For centuries, the main focus of paleoanthropology (and the favored creativeness) has been the representational artwork that our ancestors left behind in caves: eye-catching drawings of deer, horse, bison and human figures. But when she was a senior in faculty, von Petzinger, a TED Fellow and a researcher on the University of Victoria in Canada, was drawn to the often-overlooked summary indicators: the disks, triangles, dots, circles and contours. “There was something about them that I found much more interesting than the animals and the people,” she says. “Those are nice too, but it seemed like there were some patterns going on there, and yet there was not even enough information to even delve into it.”
Five years in the past, von Petzinger got down to doc and systematically catalogue the geometric indicators that have been created tens of 1000’s of years in the past in Europe throughout the Ice Age. She began by compiling a database of the geometric indicators discovered on the almost 370 identified rock artwork websites throughout the continent. From there, she recognized gaps within the inventories at many websites and by exploring the hardly ever documented websites — along with her husband, photographer/filmmaker Dillon von Petzinger, to seize the photographs — she made discoveries that maintain tantalizing implications in regards to the origin of artwork and the evolution of human cognition.
Though they made cave artwork, early people weren’t precisely “cavemen.” Homo sapiens — fashionable people, anatomically similar to us at present — first appeared 200,000 years in the past in Africa. Early people in all probability didn’t reside in caves, extra probably within the entrances to caves. “Caves were almost like their backyard,” von Petzinger says. And whereas we primarily know them by their artwork on cave partitions, early Homo sapiens probably embellished their total environment. “Caves are probably a fraction of what used to be decorated,” she says. Cave artwork stays as a result of it was protected against the weather — providing paleoanthropologists a novel and well-preserved take a look at the work of our ancestors.
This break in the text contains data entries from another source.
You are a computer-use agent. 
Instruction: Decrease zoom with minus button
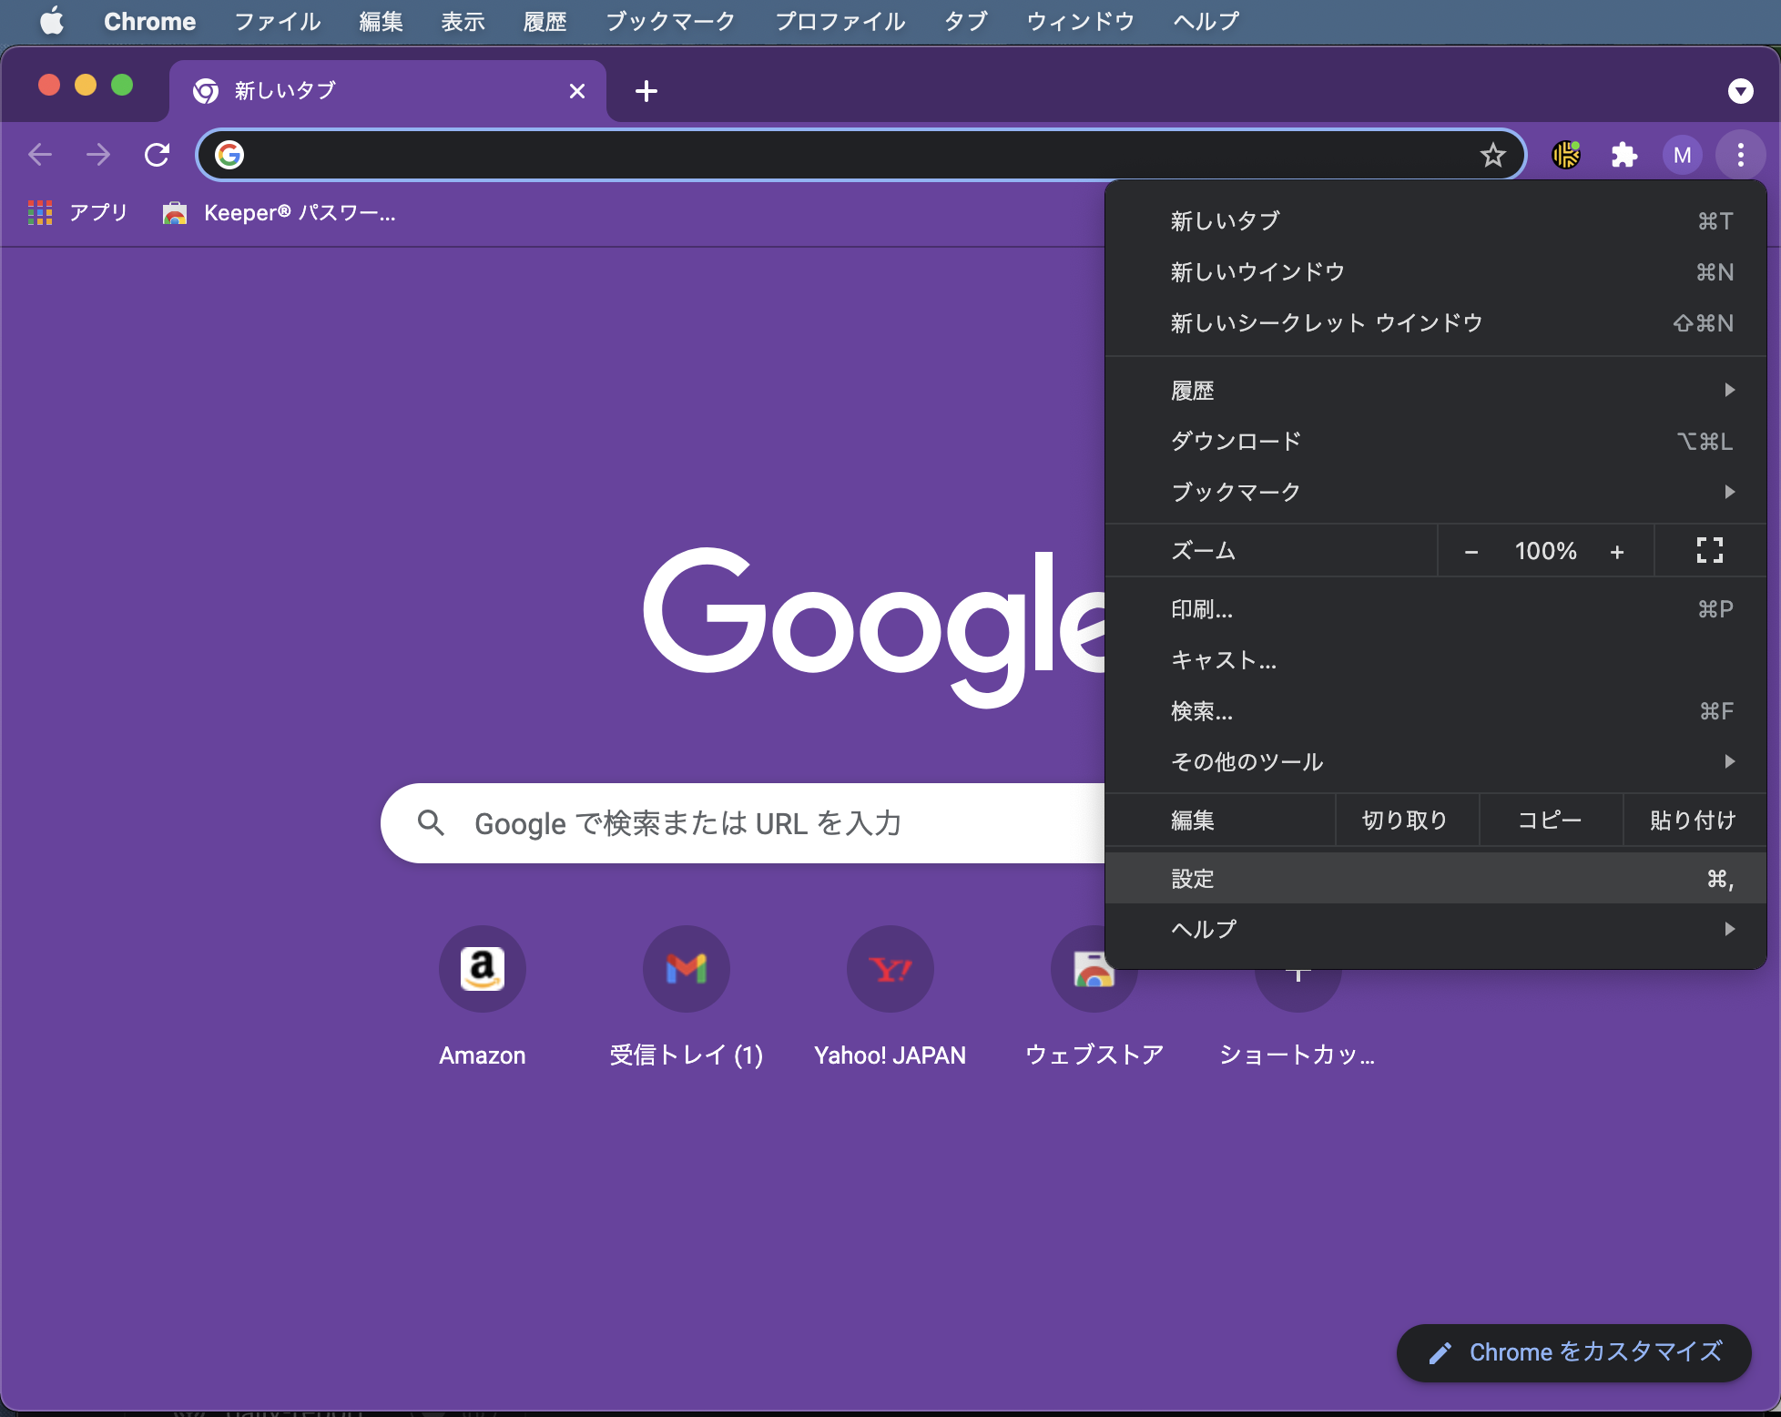tap(1471, 552)

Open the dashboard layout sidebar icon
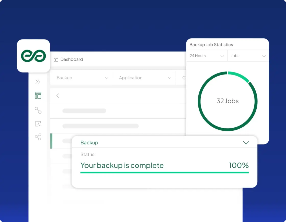[x=38, y=95]
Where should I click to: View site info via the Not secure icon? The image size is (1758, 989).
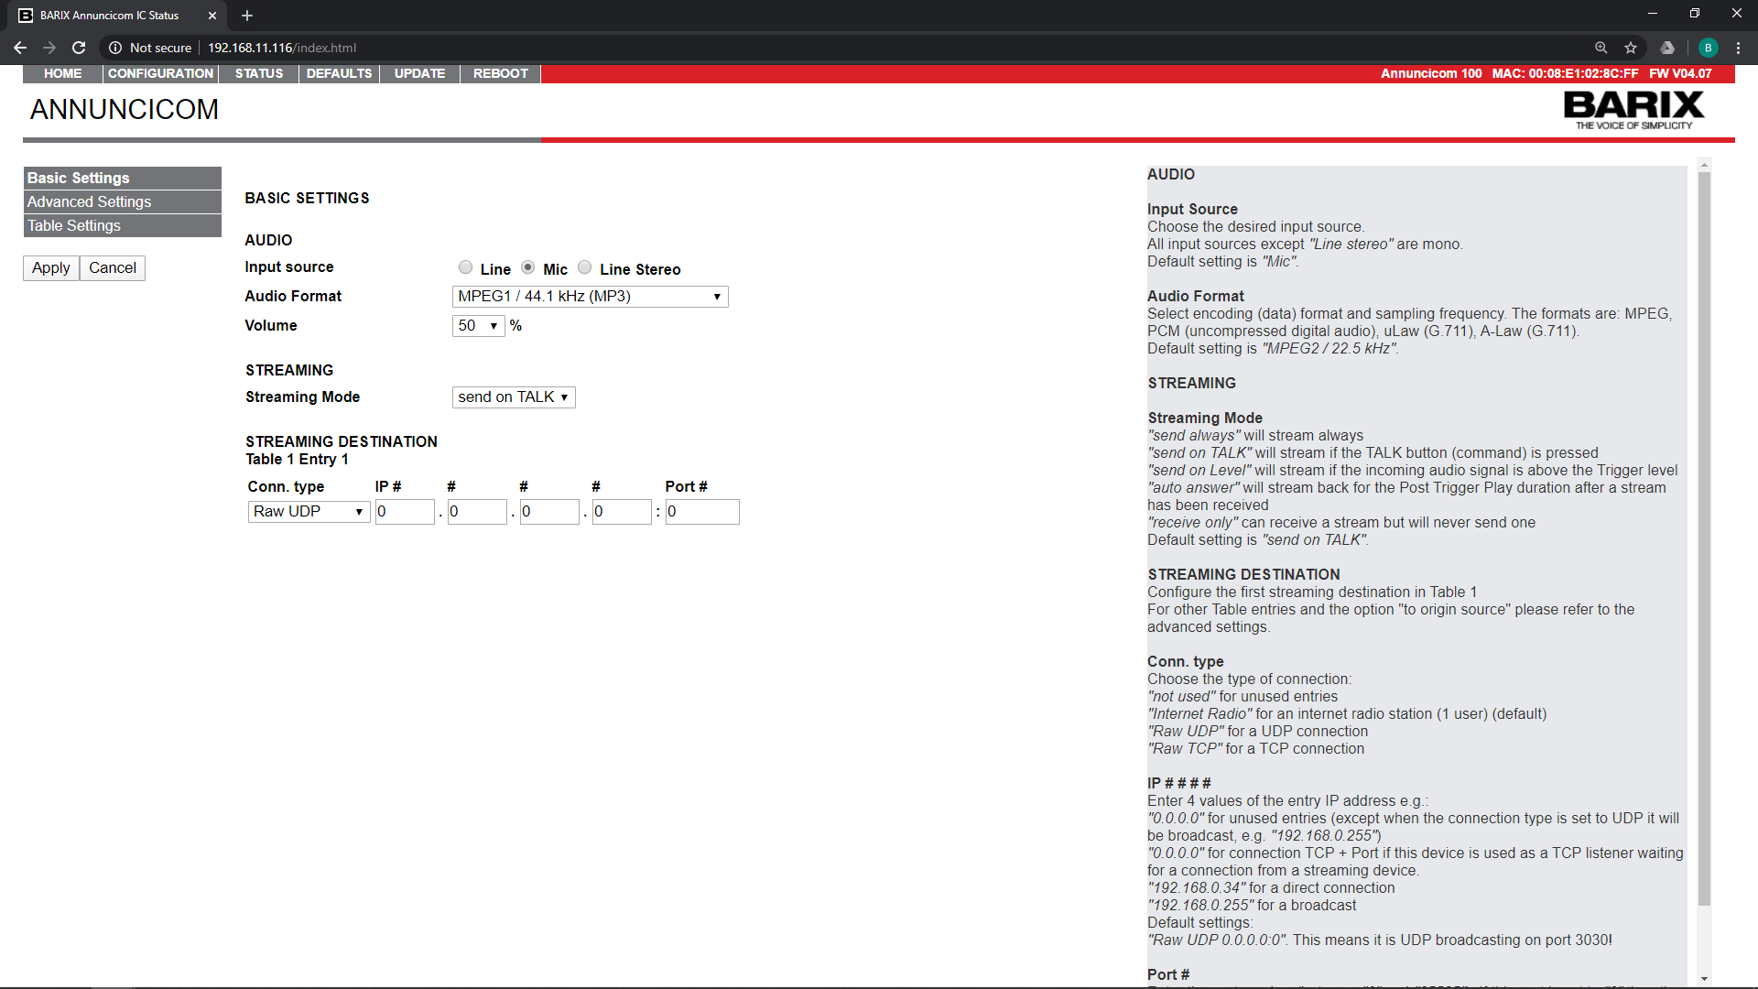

How can we all know the age of a cave drawing? Von Petzinger research artwork made 10,000 to 40,000 years in the past, within the Upper Paleolithic interval of the Ice Age. (The final Ice Age spanned from roughly 110,000 years in the past to 10,000 years in the past.) The foremost strategies utilized by paleoarchaeologists to this point cave artwork from this time interval are carbon-14 and uranium-series relationship. Carbon-14 relationship can decide the age of decaying natural matter, akin to bones and charcoal-based paint, that’s as much as 40,000 years previous. It works by measuring the ratio of radioactive carbon-14, which decays, to carbon-12, which stays fixed even after natural matter dies. Uranium-series relationship is a newer addition to the relationship software package, and it might probably discover dates that go even additional again. Uranium relationship works in caves that comprise calcite, a mineral that’s typically present in stalactites and different options of residing, rising caves. Calcite, carried alongside by dripping water on a cave wall, can typically kind a clean, translucent sheet over older cave work. Calcite comprises uranium, which decays over time — which signifies that if there’s calcite on a cave wall over a cave portray, that uranium decay may be measured to set the minimal age of a bit of cave artwork, or the date at which the calcite first lined it. “Uranium dating is where a lot of these exciting new discoveries are coming from,” von Petzinger says, “because it’s opened up a whole world of engravings and types of paintings we couldn’t date before.”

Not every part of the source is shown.